Is your feature request related to a problem? Please describe.
The Angular HTTPClient returns observables for http requests, but you can be sure they will complete after one emission/error. I already saw people wrapping those observables in a Promise just to "make sure / emphasis" it will emit once (by the return type Promise). As trade off you loose the nice rxjs observables api (pipes etc.).
Describe the solution you'd like
The Java Implementation of Rx provides a special type for this use case called "Single".
http://reactivex.io/documentation/single.html
I know Java might not be the best source for inspiration, but in this case the additional type could provide useful additonal type information for consumers. There are things that "by nature" do not return a stream of multiple values but only one e.g. a http request.
The first sentence in rxjs documentation on observables states:
As beginner you can easily get confused by a http request returning an observable and therefore somehow emitting multiple values (multiple = more than one).
I can understand that such "Single" type could on the other hand cause some trouble for beginners because it seems to be something similar to a Promise.

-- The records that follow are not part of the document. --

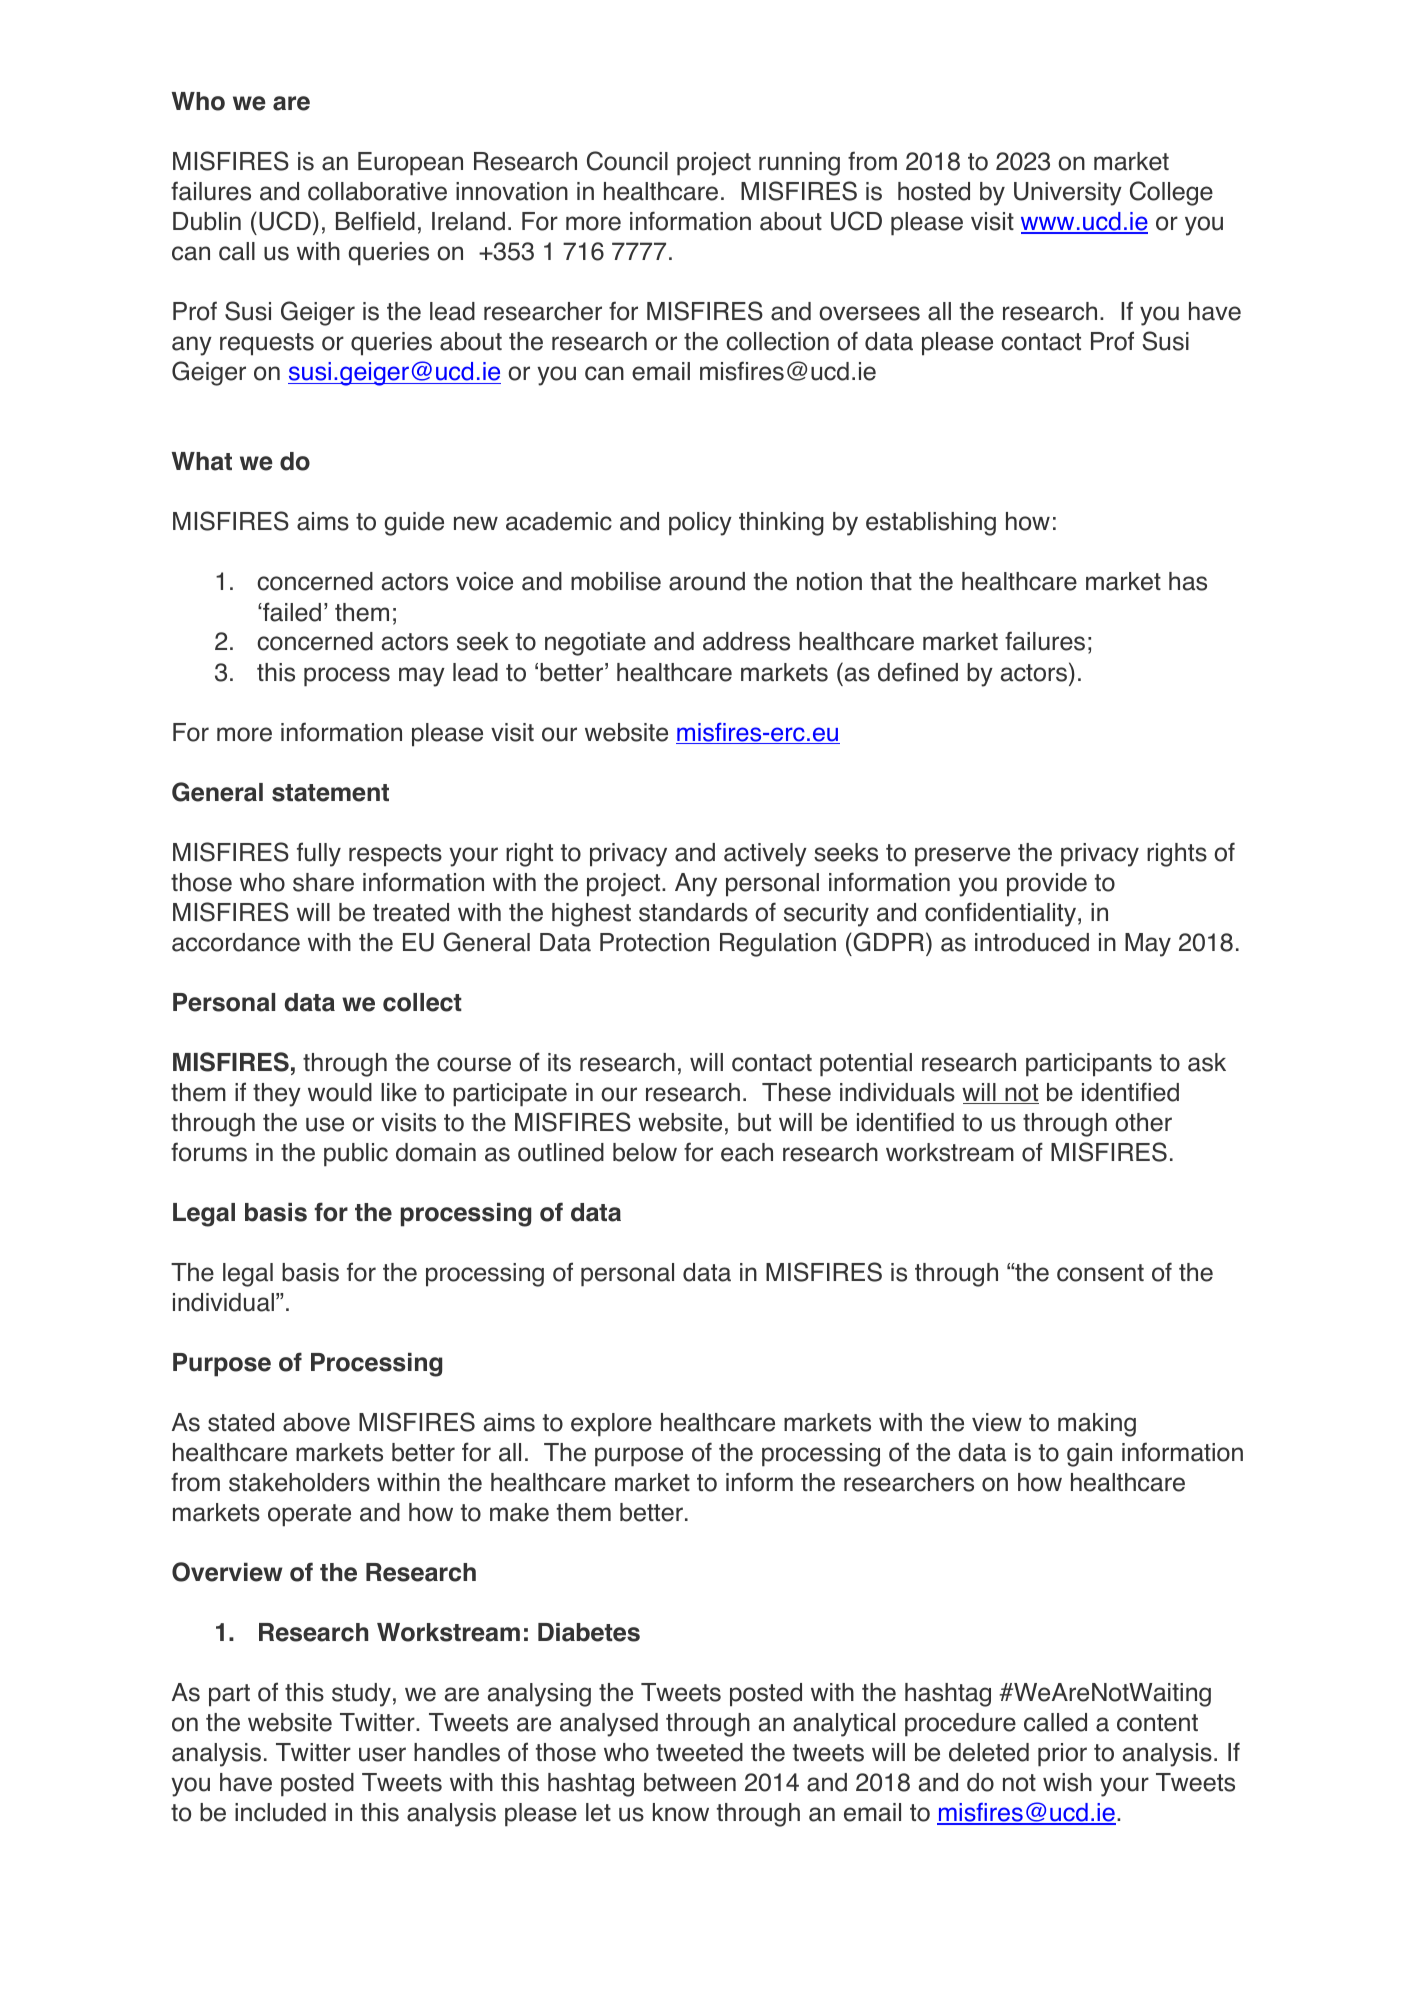 This page has width=1417, height=2005. Describe the element at coordinates (382, 1754) in the page. I see `user` at that location.
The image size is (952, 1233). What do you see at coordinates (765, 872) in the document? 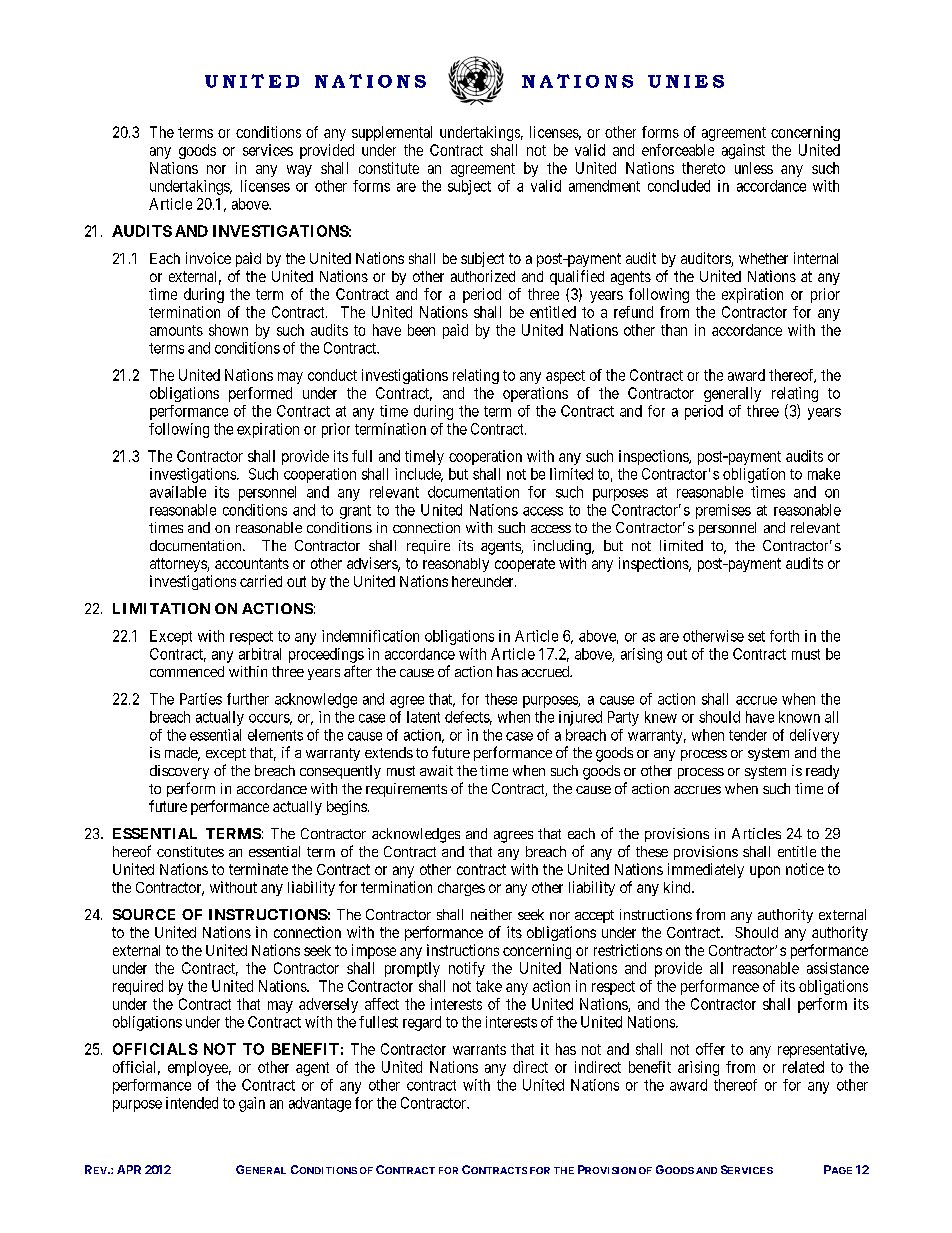
I see `upon` at bounding box center [765, 872].
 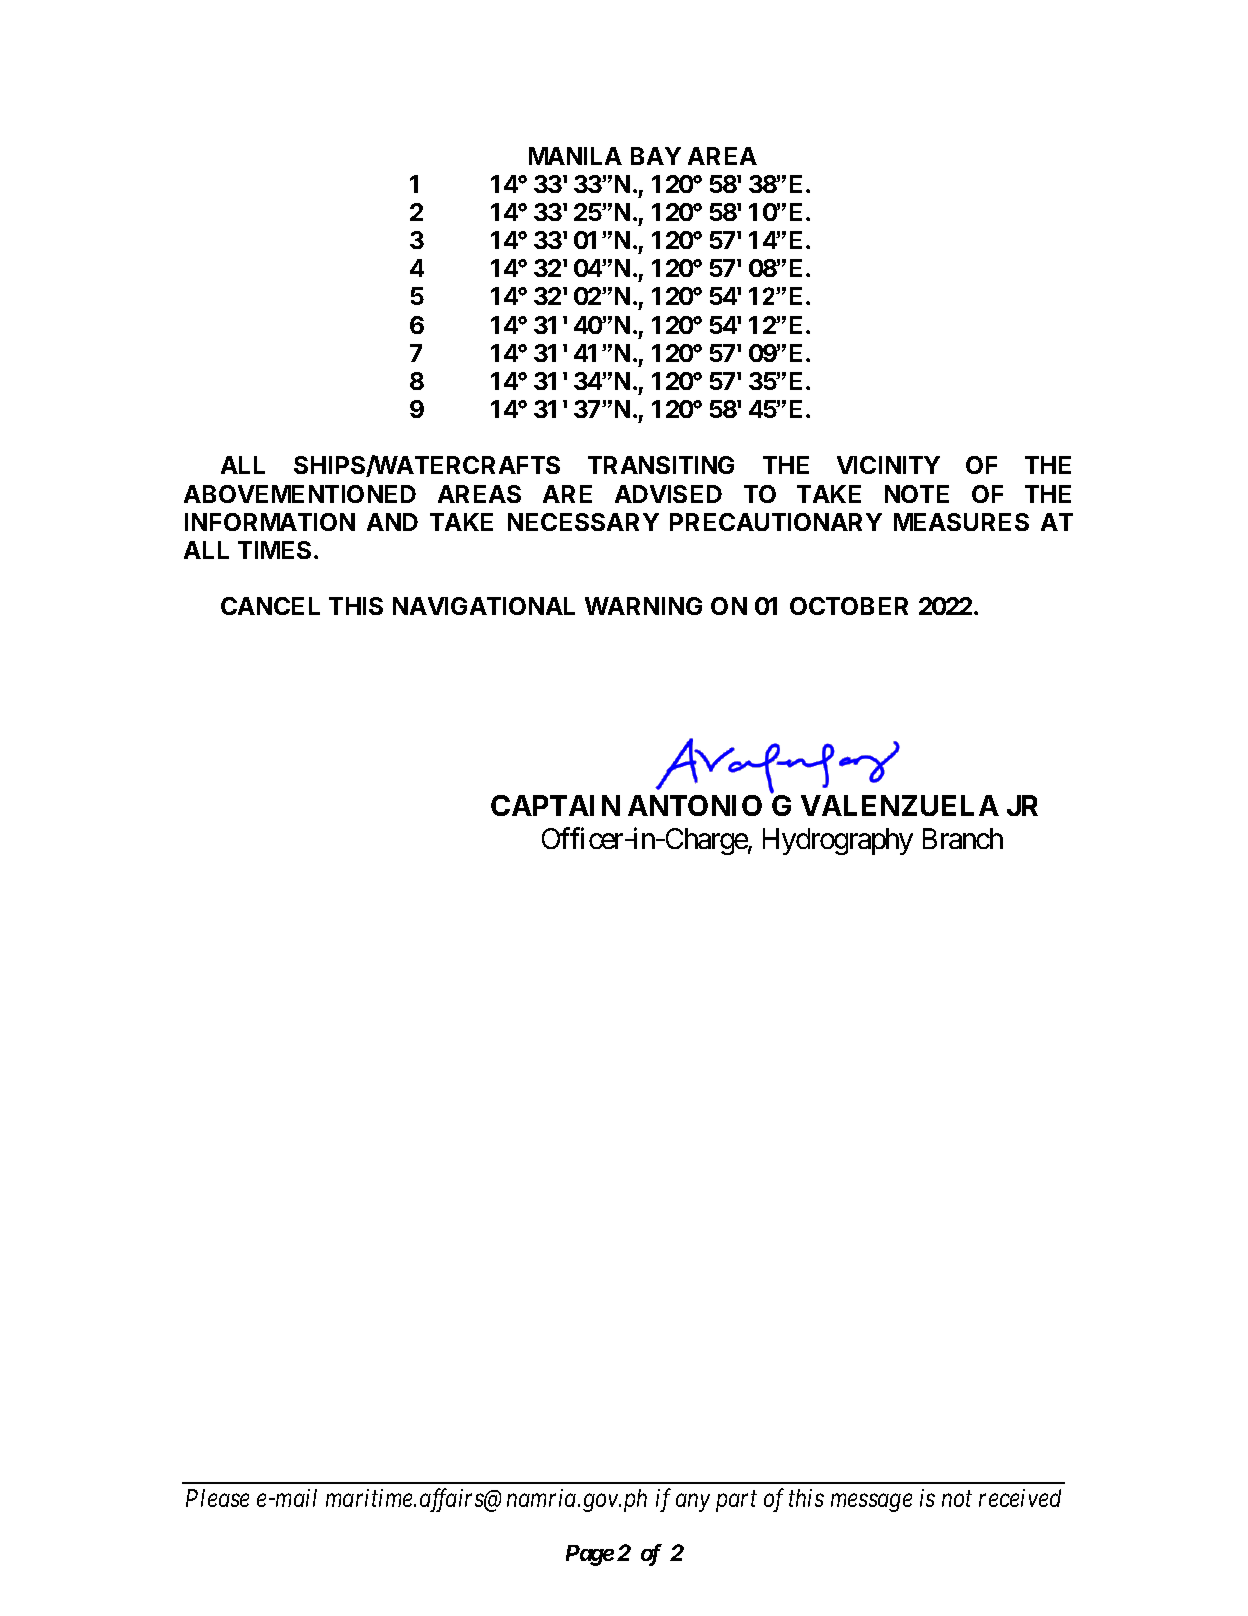 What do you see at coordinates (917, 494) in the image?
I see `NOTE` at bounding box center [917, 494].
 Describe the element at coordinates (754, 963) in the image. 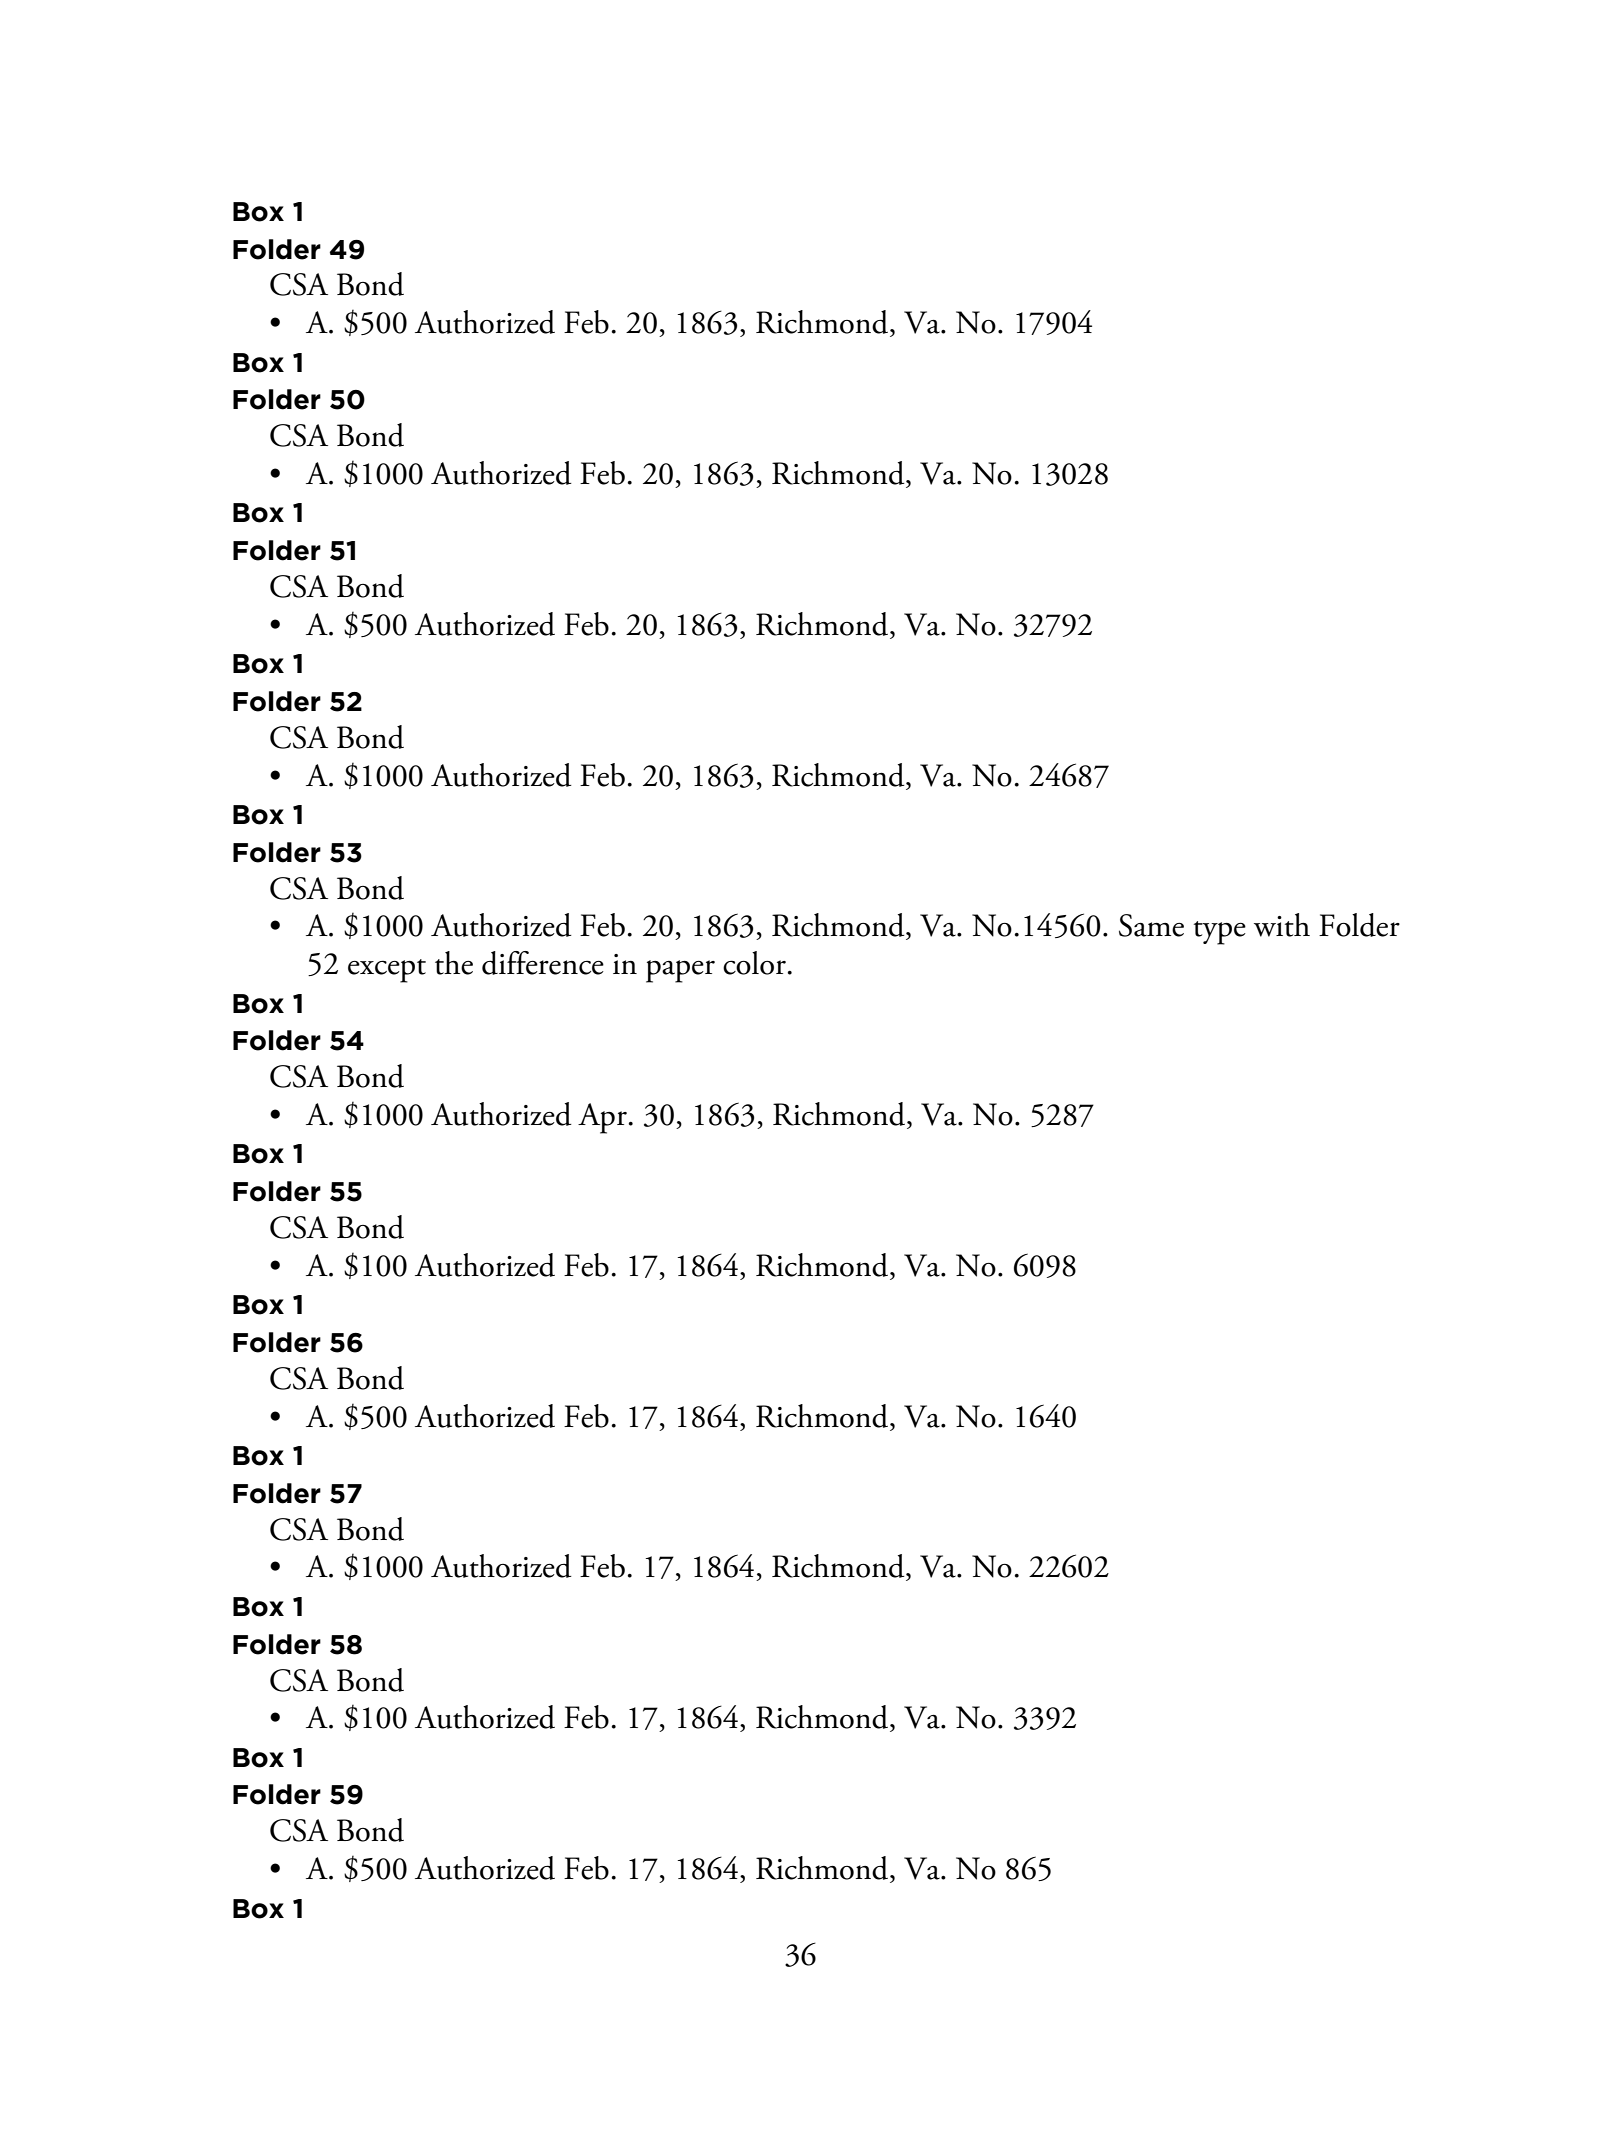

But imho it would be nice to have such a type with a subset of rxjs operators you already know from observables. The subset of operators would not include the operators that depend on the emission of multiple values or don't make sense for a single value (take, pairwise, ...).
Describe alternatives you've considered
If a new type like "Single" can not be taken into consideration, at least the documentation should be adjusted to clarify that observables can also emit 0 or only 1 value.
Additional context
What would be the reasons against having a new type of observables like single?
There were already discussions about similar topics in #2469 and #3424 but I couldn't find reasonable arguments against it, yet.